One of the summer’s most widely circulated urban forestry-related stories was about the TD Bank Group’s evaluation of the economic value of Toronto’s urban forest. TD Bank Group, which acts as a think tank as well as an advisory group of economists and has a full-time environmental economist on staff, is chaired by Senior Vice President and Chief Economist Craig Alexander.
In a great interview with Alexander on the Alliance for Community Trees (ACTrees) website, he said that his group found that for every dollar of maintenance, the trees are returning between $1.35 and $3.20 (a 220% return) in benefits. Alexander says, “It’s a good investment. We aren’t including things we can’t measure like the intangibles of being able to go to a park and enjoy the trees. This is a low ball number because you can’t measure everything.”
It’s thrilling for City of Toronto urban foresters and indeed urban foresters everywhere to get this kind of affirmation from economists from the second largest bank in Canada (eighth largest bank in the U.S.). In their capacity as a policy think tank, Alexander said his group of economists does research on the environment and that this is the first of their reports on “natural capital.” He says, “Economics measures GDP, but there is a lot that doesn’t get measured, including the value of the environment.”
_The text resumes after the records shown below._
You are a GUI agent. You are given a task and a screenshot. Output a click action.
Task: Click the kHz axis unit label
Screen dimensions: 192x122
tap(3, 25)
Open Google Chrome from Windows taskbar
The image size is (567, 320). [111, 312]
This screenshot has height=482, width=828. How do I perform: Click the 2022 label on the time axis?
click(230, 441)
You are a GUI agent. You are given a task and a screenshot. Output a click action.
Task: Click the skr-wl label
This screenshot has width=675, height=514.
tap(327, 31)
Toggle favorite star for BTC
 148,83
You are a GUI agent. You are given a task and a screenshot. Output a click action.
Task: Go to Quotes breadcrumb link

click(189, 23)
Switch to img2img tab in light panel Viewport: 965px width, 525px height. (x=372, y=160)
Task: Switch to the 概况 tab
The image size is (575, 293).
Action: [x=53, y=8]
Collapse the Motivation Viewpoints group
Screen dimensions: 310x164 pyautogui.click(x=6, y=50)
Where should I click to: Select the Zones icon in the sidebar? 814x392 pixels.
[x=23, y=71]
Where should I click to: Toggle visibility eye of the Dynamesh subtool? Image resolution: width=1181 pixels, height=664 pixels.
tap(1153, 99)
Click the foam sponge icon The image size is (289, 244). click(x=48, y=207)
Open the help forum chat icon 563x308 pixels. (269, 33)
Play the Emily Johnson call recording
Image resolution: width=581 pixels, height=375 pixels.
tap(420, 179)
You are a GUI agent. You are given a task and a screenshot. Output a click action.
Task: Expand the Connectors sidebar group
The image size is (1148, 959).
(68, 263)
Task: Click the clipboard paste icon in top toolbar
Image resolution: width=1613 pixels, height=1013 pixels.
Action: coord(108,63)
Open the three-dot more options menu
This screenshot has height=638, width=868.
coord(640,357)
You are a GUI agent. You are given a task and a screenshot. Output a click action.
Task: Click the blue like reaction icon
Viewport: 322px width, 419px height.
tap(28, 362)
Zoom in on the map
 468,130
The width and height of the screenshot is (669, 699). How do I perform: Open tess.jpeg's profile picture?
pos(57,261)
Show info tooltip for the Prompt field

In the ACTrees article, Alexander says, “The challenge we have on public policy and environmental issues is at the end of the day, you have to have a dollars and sense argument on your investment. This kind of data also really helps politicians and government officials to make decisions. Everyone is facing fiscal constraints… we need to economically appreciate what trees do. In the aggregate the numbers are really impressive.” This is something urban foresters have known for a long time, but coming from TB Bank’s Chief Economist, it will greatly add to this awareness among the populace.